Option 2: Apply it to the text dataset to obtain a dataset of word indices, then feed it into a model that expects integer sequences as inputs.

An important difference between the two is that option 2 enables you to do asynchronous CPU processing and buffering of your data when training on GPU. So if you're training the model on GPU, you probably want to go with this option to get the best performance. This is what we will do below.

If we were to export our model to production, we'd ship a model that accepts raw strings as input, like in the code snippet for option 1 above. This can be done after training. We do this in the last section.

In [29]:
def vectorize_text(text, label):
  text = tf.expand_dims(text, -1)
  return vectorize_layer(text), label

Now vectorize the data

In [30]:
train_ds = raw_train_ds.map(vectorize_text)
val_ds = raw_val_ds.map(vectorize_text)
test_ds = raw_test_ds.map(vectorize_text)

Do async prefetching / buffering of the data for best performance on GPU.

In [31]:
train_ds = train_ds.cache().prefetch(buffer_size=10)
val_ds = val_ds.cache().prefetch(buffer_size=10)
test_ds = test_ds.cache().prefetch(buffer_size=10)

Model Building

1D Convnet is used starting with an embedding layer

In [32]:
from tensorflow.keras import layers

#int input for vocab indicies
inputs = tf.keras.Input(shape=(None,), dtype="int64")

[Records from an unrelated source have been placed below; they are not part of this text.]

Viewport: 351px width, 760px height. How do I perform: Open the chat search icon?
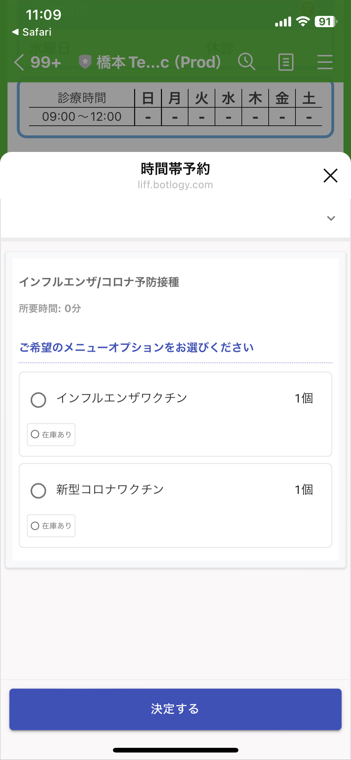tap(247, 62)
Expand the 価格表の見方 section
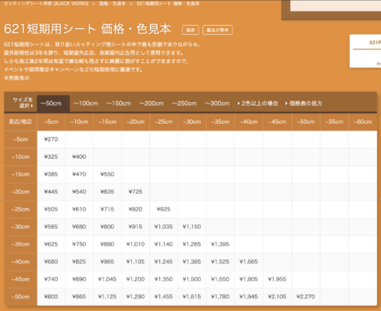 (x=304, y=103)
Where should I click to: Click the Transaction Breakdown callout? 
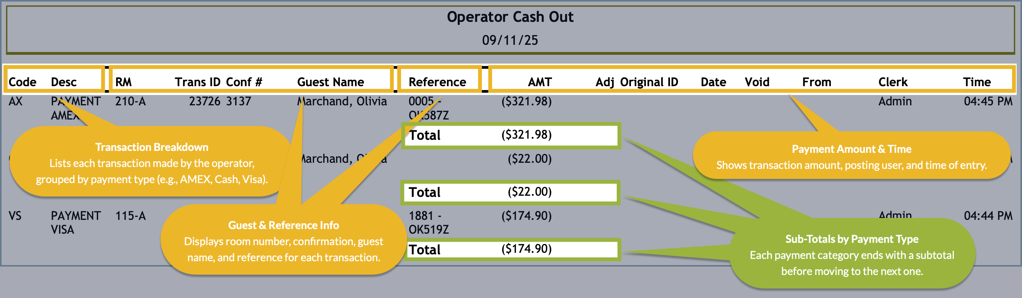(152, 163)
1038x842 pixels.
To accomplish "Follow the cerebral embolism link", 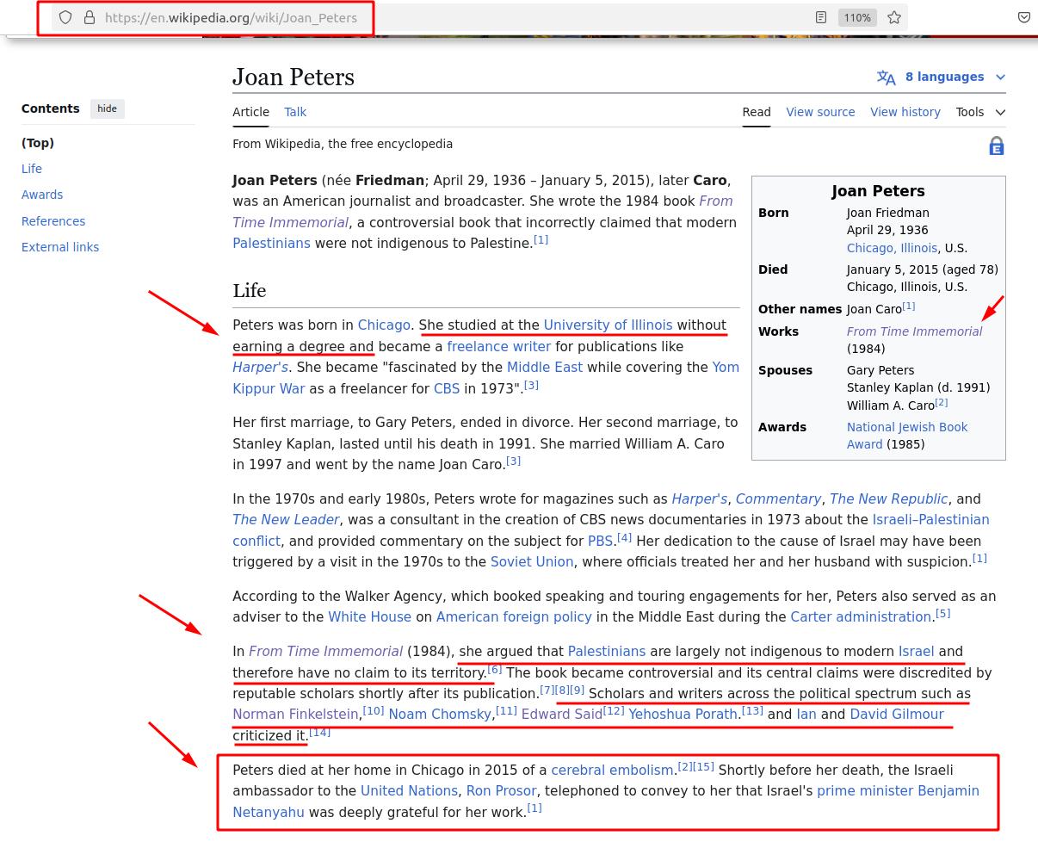I will (x=612, y=770).
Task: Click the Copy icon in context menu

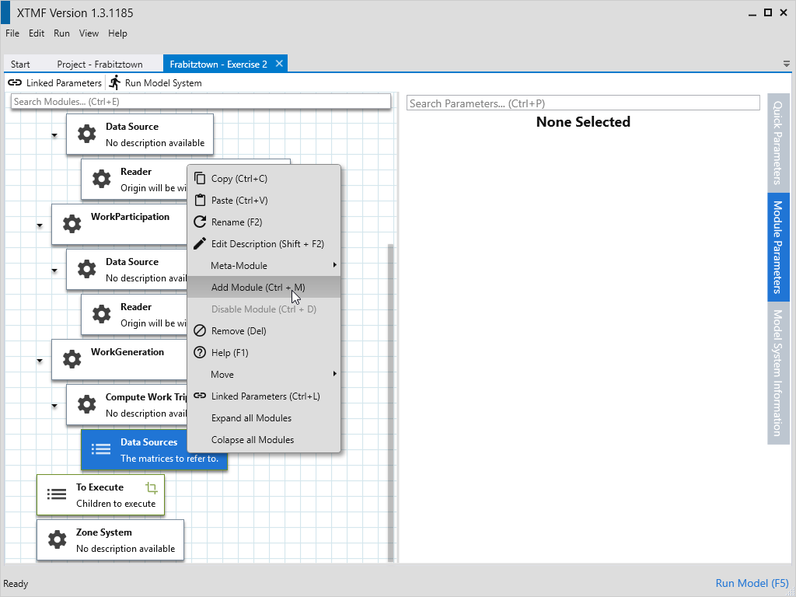Action: [200, 178]
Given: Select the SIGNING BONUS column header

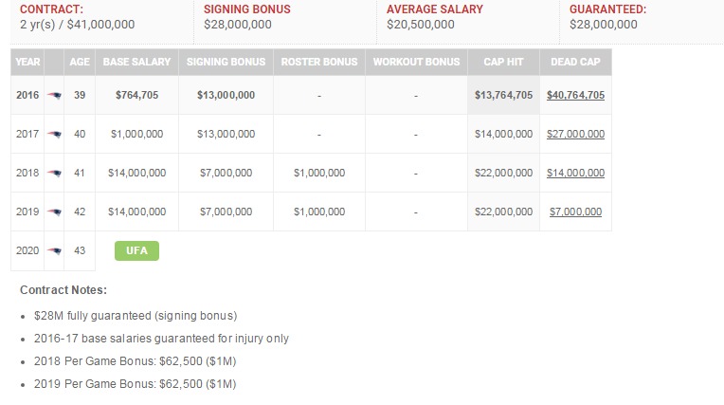Looking at the screenshot, I should click(x=226, y=63).
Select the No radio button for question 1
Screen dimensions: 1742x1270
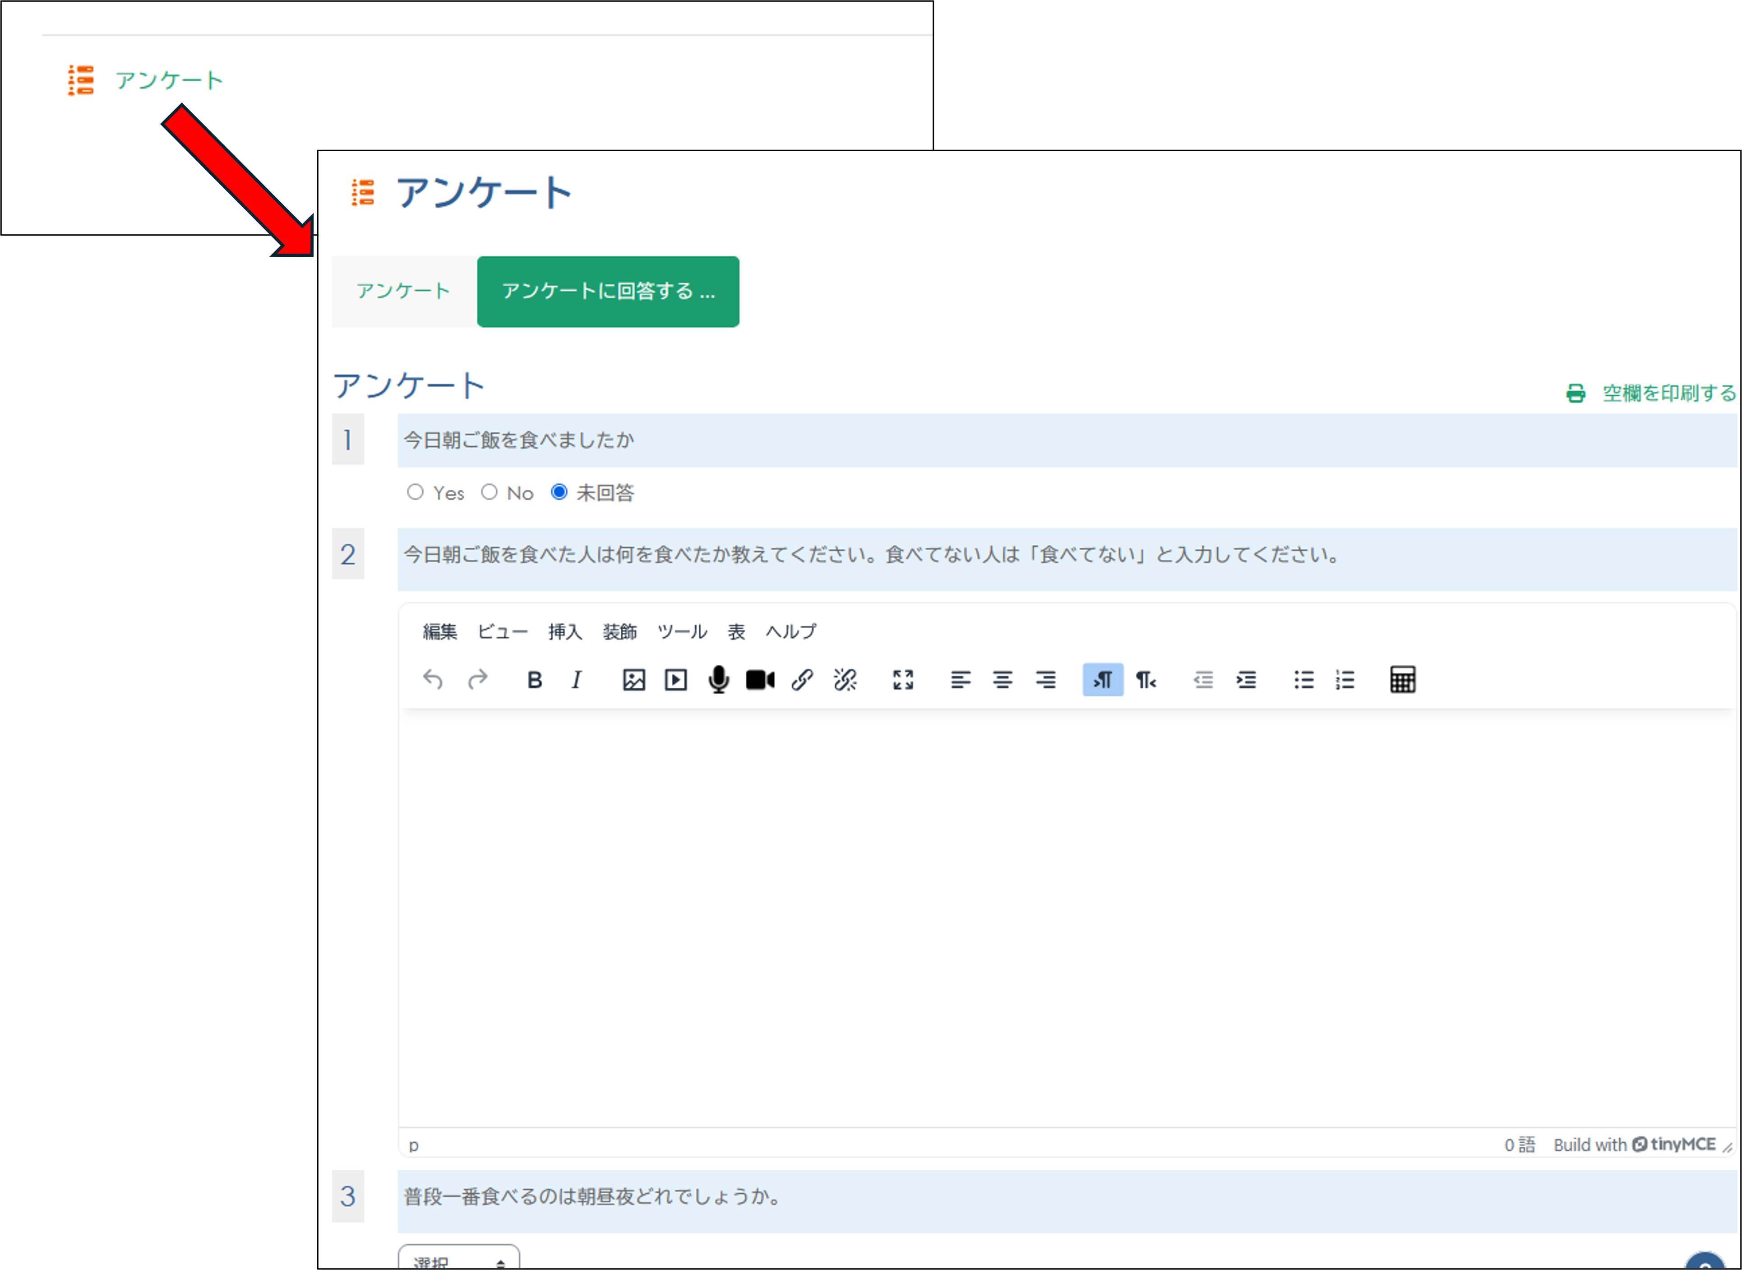pyautogui.click(x=490, y=493)
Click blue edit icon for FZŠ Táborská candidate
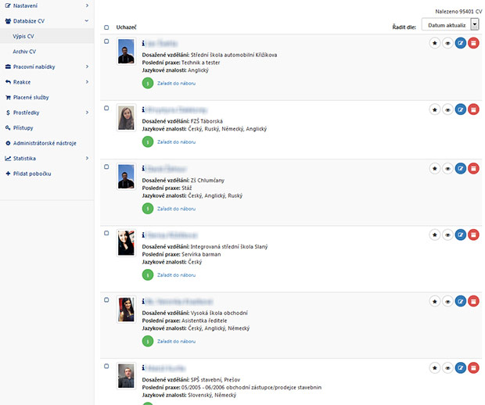The height and width of the screenshot is (405, 485). pos(460,110)
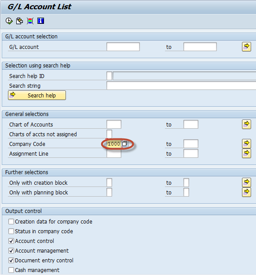Image resolution: width=256 pixels, height=276 pixels.
Task: Click the Get Variant icon
Action: point(19,21)
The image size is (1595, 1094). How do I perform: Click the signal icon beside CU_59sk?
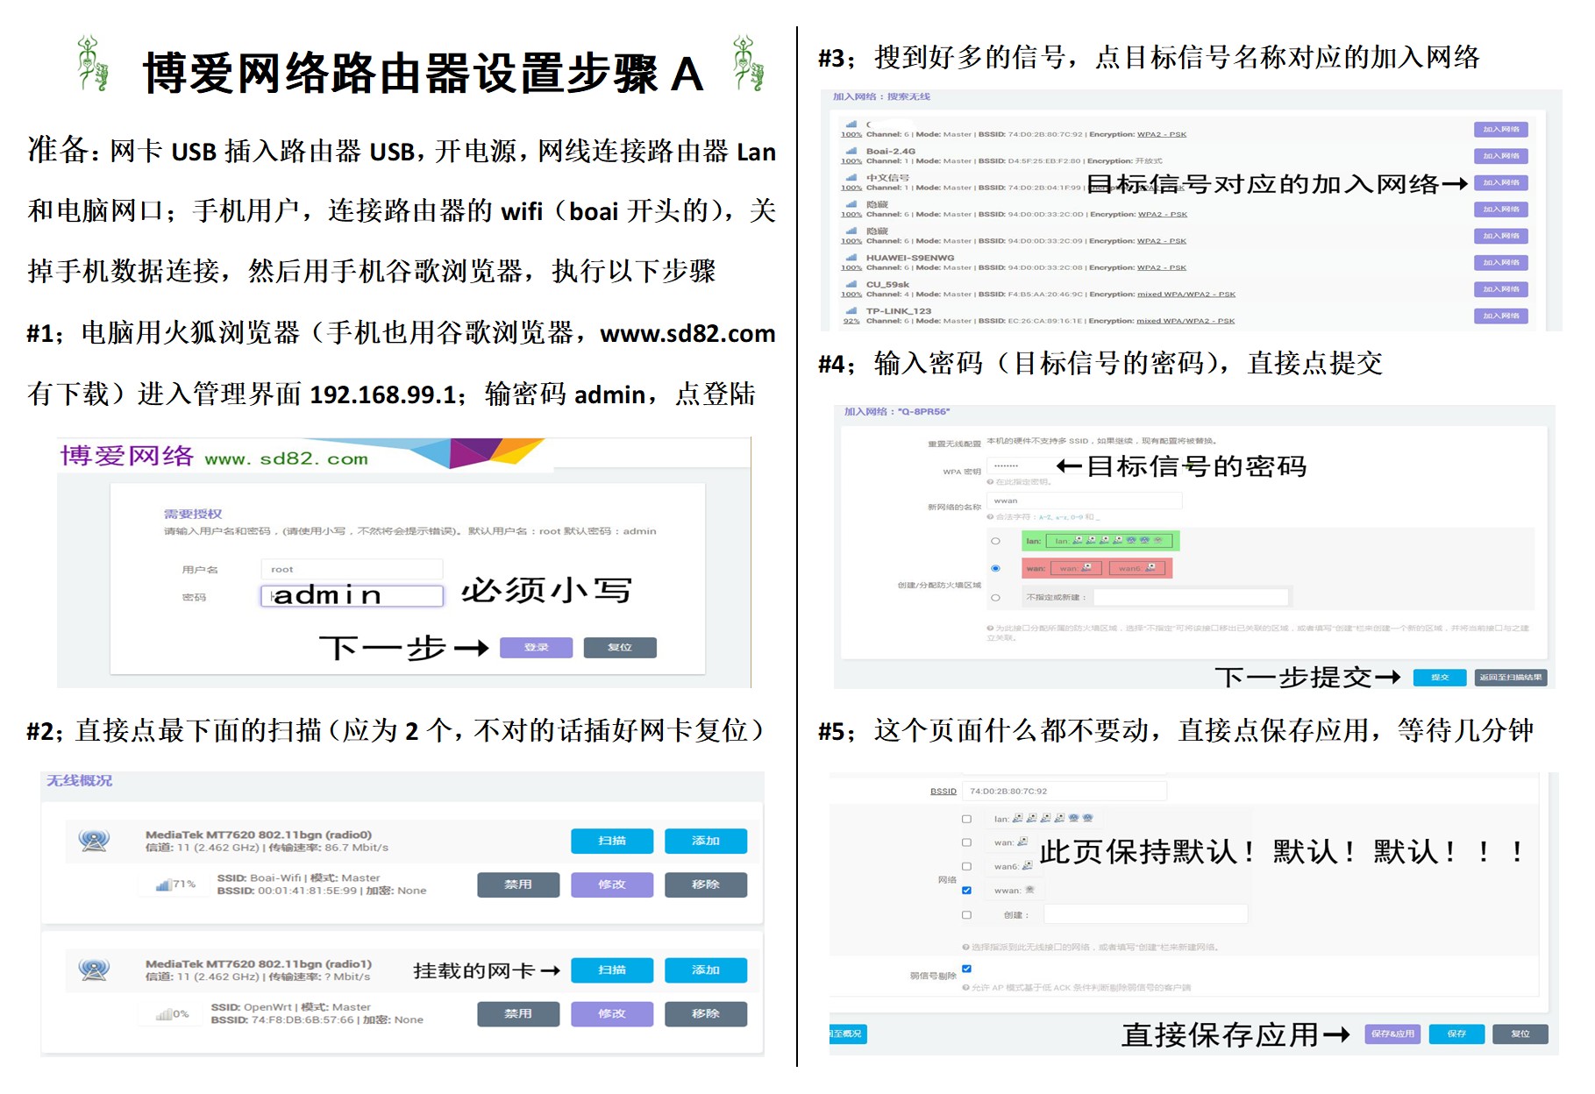click(851, 284)
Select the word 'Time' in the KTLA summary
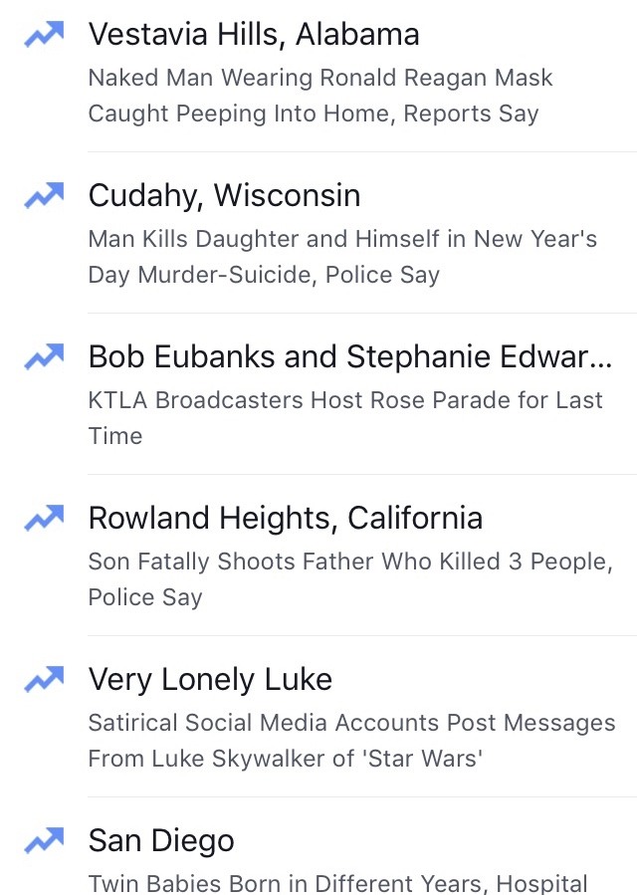Image resolution: width=637 pixels, height=895 pixels. click(115, 436)
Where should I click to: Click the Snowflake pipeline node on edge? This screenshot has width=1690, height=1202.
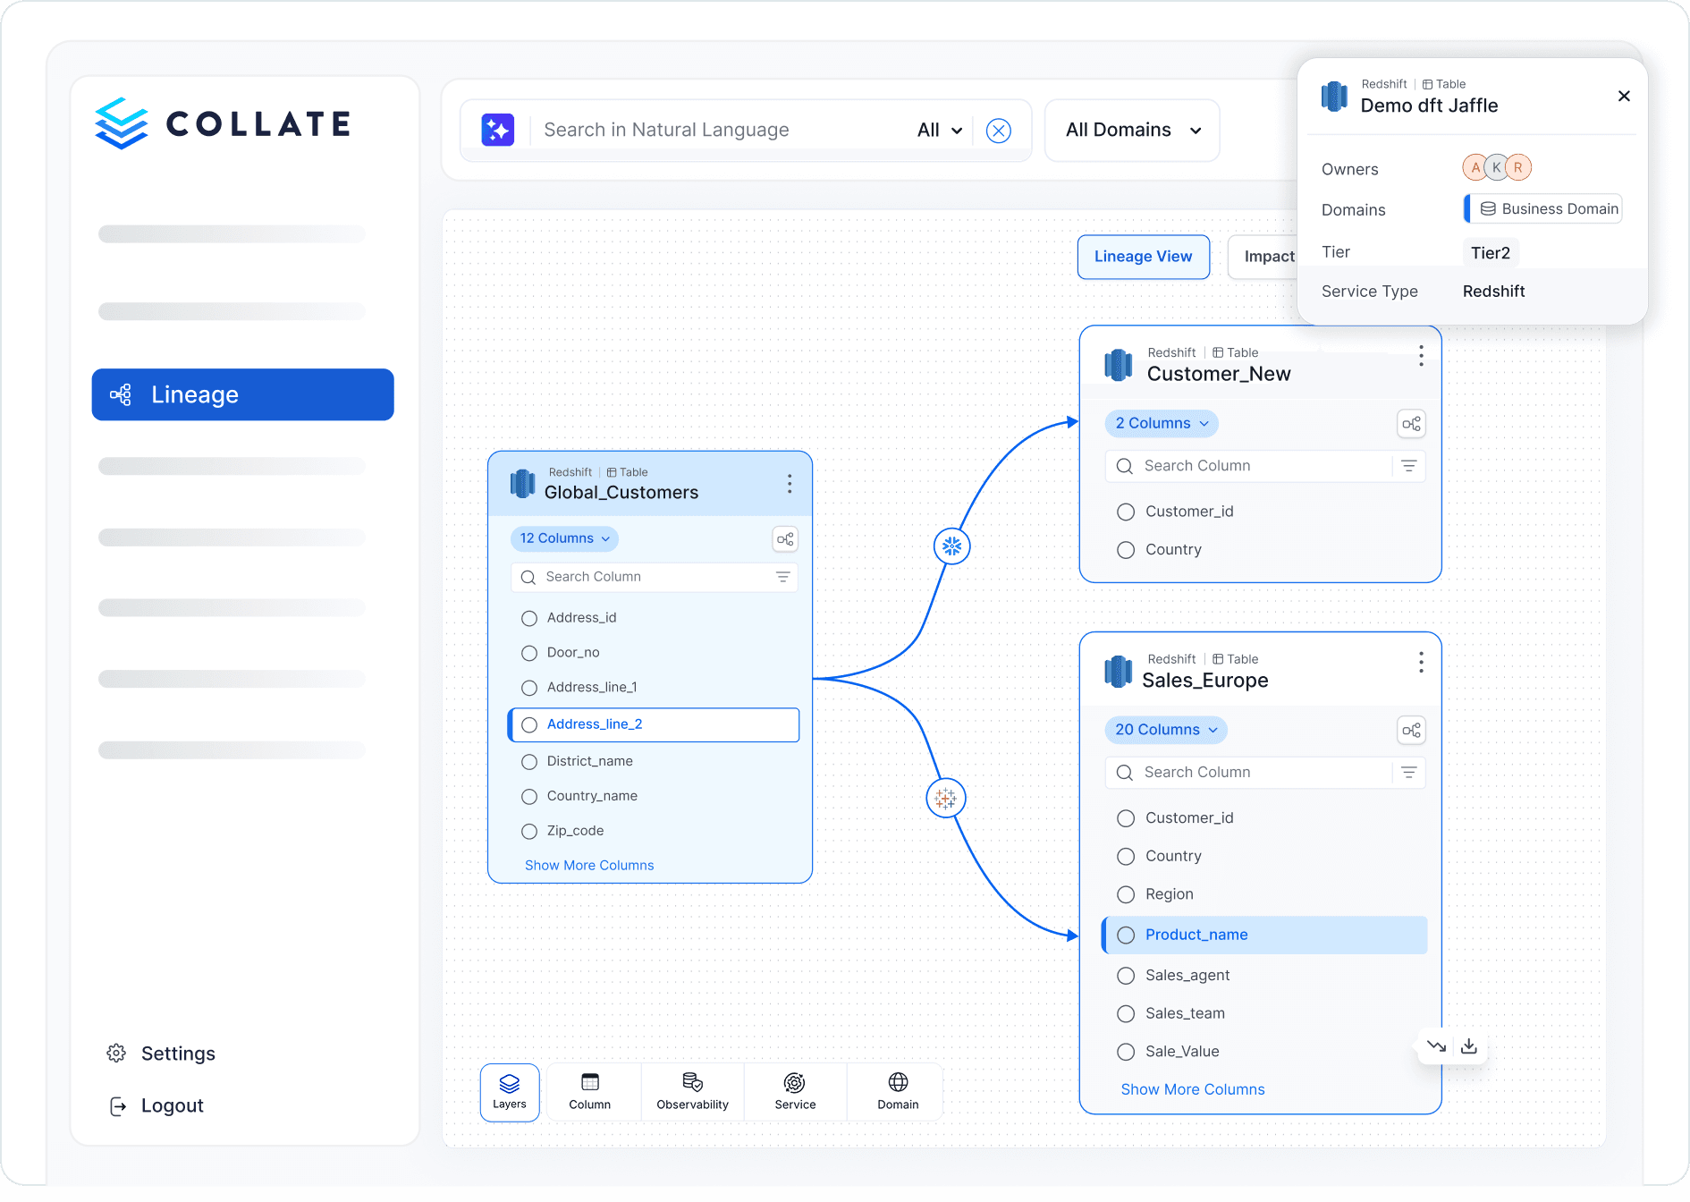(x=951, y=546)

# adding a layer to map those vocab indices into a space of dimensionality 'embedding_dim'.
# this is the embedding layer
x = layers.Embedding(max_features, embedding_dim)(inputs)
x = layers.Dropout(0.5)(x)

# adding 2 conv1D layers and  Globalmaxpooling layer
x = layers.Conv1D(128, 7, padding="valid", activation = "relu", strides=3)(x)
x = layers.Conv1D(128, 7, padding="valid", activation = "relu", strides=3)(x)
x = layers.GlobalMaxPooling1D()(x)

#adding a vanilla hidden layer
x = layers.Dense(128, activation = "relu")(x)
x = layers.Dropout(0.5)(x)

# Projecting to a single output layer with sigmoid function
predictions = layers.Dense(1, activation = "sigmoid", name = "predictions")(x)

model = tf.keras.Model(inputs, predictions)

# compling the model using binary cross entropy loss with Adam optimizer
model.compile(loss="binary_crossentropy", optimizer="adam", metrics=["accuracy"])


Train the Model

In [33]:
epoch = 3

# fitting the model using train and test data sets
model.fit(train_ds, validation_data=val_ds, epochs=epoch)

Epoch 1/3
Epoch 2/3
Epoch 3/3


<tensorflow.python.keras.callbacks.History at 0x7f1bec4aeef0>

Model evaluation on test data

In [34]:
model.evaluate(test_ds)



[0.49929508566856384, 0.8471999764442444]